I read several novels a week at one point, and essays and analyses and reviews, too. I followed who was releasing what, read the long and short lists of awards I liked, revelled in the discovery of someone entirely new. I was certain in my passion, certain in its consistency. I used it as a noun to describe myself: if I wasn’t yet a Writer, I was certainly a Reader.
August 2010. Deep in the heart of it.
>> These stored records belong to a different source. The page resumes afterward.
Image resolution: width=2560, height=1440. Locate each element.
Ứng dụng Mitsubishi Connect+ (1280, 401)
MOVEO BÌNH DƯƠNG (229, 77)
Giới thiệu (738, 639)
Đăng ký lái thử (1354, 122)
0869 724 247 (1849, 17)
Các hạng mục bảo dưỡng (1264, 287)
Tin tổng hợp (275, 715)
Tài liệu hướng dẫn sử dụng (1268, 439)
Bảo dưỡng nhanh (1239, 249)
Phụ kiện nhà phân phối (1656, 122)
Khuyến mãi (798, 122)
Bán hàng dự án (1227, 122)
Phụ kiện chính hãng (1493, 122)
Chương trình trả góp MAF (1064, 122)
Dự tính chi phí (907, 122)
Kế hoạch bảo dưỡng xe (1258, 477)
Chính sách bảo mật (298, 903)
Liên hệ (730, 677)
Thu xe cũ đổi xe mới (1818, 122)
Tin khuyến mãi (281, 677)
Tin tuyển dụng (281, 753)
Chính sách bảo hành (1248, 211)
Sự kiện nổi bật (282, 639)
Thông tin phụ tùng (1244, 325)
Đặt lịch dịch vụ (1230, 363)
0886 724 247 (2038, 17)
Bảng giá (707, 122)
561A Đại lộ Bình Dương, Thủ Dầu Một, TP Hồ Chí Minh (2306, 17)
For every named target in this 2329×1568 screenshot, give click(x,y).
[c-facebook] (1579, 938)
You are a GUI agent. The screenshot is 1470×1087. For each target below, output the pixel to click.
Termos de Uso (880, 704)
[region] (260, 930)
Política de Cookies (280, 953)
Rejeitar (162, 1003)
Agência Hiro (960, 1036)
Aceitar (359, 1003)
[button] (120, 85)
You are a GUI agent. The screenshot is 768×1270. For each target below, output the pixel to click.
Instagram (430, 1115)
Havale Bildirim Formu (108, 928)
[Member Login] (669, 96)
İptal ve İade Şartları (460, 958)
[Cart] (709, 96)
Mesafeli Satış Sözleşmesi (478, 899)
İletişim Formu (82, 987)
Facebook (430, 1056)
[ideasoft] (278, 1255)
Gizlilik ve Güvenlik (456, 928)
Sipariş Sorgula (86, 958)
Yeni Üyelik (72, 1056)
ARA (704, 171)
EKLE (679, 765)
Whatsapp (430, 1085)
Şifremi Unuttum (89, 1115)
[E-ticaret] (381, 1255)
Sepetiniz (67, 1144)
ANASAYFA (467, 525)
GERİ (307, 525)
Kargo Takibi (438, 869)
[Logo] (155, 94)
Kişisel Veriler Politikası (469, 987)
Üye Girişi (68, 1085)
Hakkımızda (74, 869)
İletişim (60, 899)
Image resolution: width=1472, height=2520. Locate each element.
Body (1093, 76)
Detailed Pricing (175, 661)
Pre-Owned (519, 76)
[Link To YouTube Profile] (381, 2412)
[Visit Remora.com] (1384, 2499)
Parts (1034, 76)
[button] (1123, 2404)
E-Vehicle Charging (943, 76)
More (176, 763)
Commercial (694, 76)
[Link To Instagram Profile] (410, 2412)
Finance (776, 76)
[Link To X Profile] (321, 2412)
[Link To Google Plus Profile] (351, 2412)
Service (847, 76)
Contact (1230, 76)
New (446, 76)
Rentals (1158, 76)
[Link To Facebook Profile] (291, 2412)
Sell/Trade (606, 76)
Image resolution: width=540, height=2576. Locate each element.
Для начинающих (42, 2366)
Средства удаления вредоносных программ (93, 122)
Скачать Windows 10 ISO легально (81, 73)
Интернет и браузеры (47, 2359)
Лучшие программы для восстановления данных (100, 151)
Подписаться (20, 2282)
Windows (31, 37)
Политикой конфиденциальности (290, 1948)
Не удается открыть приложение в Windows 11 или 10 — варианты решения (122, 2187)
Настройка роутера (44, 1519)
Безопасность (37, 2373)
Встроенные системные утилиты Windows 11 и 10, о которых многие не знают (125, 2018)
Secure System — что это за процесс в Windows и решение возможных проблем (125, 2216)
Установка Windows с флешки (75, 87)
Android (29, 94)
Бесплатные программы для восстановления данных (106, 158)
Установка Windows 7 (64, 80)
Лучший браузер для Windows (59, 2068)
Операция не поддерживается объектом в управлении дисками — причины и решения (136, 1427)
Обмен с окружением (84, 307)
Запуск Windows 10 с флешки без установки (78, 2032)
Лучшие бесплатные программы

This was Galloway’s The Cellist of Sarajevo
But, somewhere, somehow, I stopped keeping tabs on the writers I loved; stopped finding new ones to love. I stopped reading essays and analyses and reviews. I became less curious, more daunted. The new releases aisles at bookstores started to scare me – they were simply home to more names that were foreign to me. In the midst of a dark winter two years ago, I spent what felt like hours in a bookshop, bereft with indecision and weeping for a passion I felt I’d lost. It was as though a vital organ – liver, lungs, heart – had been ripped out and an artificial substitute put in its place. It still went through its necessary motions, still beat, but it was clinical and robotic. It no longer knew how to bleed.
The experience stripped me of a noun. I felt less than.
But passions, I’ve learnt, know dormancy, not death. They can be accidentally misplaced, but just as accidentally found – likely right on that dusty shelf on which you left them. On impulse the other day, I picked up both Warlight and The Good Story – JM Coetzee in conversation with Arabella Kurtz about fiction and psychotherapy (a new interest – passion? – I’ve acquired). The mere purchase had me buzzing. A few months ago, I read The Bell Jar in a single sitting. I’d ended a particular kind of relationship just a few days before and was trying to grasp what was left of it. The Bell Jar was one of his favourite books.
Reading and I are reacquainting ourselves slowly, like old lovers whose curves are familiar but whose wrinkles not. Fortunately, she is a forgiving force. And I’ve earned these wrinkles.
March 2017. Fiction closely guarded
Wow Cass wow!! You gave me goosebumps and actually more … a moment where I actually stopped and realized I too have misplaced something. Thank you
To be in the skin of a reader, and in your case, also the skin of a writer. Love the way you’re skinning this Cass 🙂 . x
Thank you Cassidy, I, too, feel I’ve lost my friend in reading. It seems so much of me time and passion is taken with momentary distractions, so to commit hours, even days to reading at times feels insurmountable. But in the rereading, the reacquaintance begins, those early loves the drew me in, the words, the feelings of travel and of magic. Thank you for reminding me of what I truly love! Xo
I so identify with this! I too could bury myself in words for endless hours. Bookshops being my favourite hideout. This changed inexplicably… unread books piled up everywhere. I then began avoiding bookshops. I am happy to say that I am back in my happy place but worried that I don’t have enough time to catch up!! Have you read my brothers work Cass? Peter Temple. He passed away in March but left a legacy. I look forward to your first book. X
What a lovely reply, thank you Lois. I’m so sorry to hear of Peter’s passing. I haven’t read any of his work, but will certainly look for it now that bookshops and I are courting again. Happy reading!
Great reflection! I resonate in some ways. When I do get to reading or re-reading my books, I often find it food for the soul and that somewhere it rekindles in me who I am and the ‘me’ that I have forgotten about. And it often inspires my own writing or stimulates other ventures. Thanks for sharing.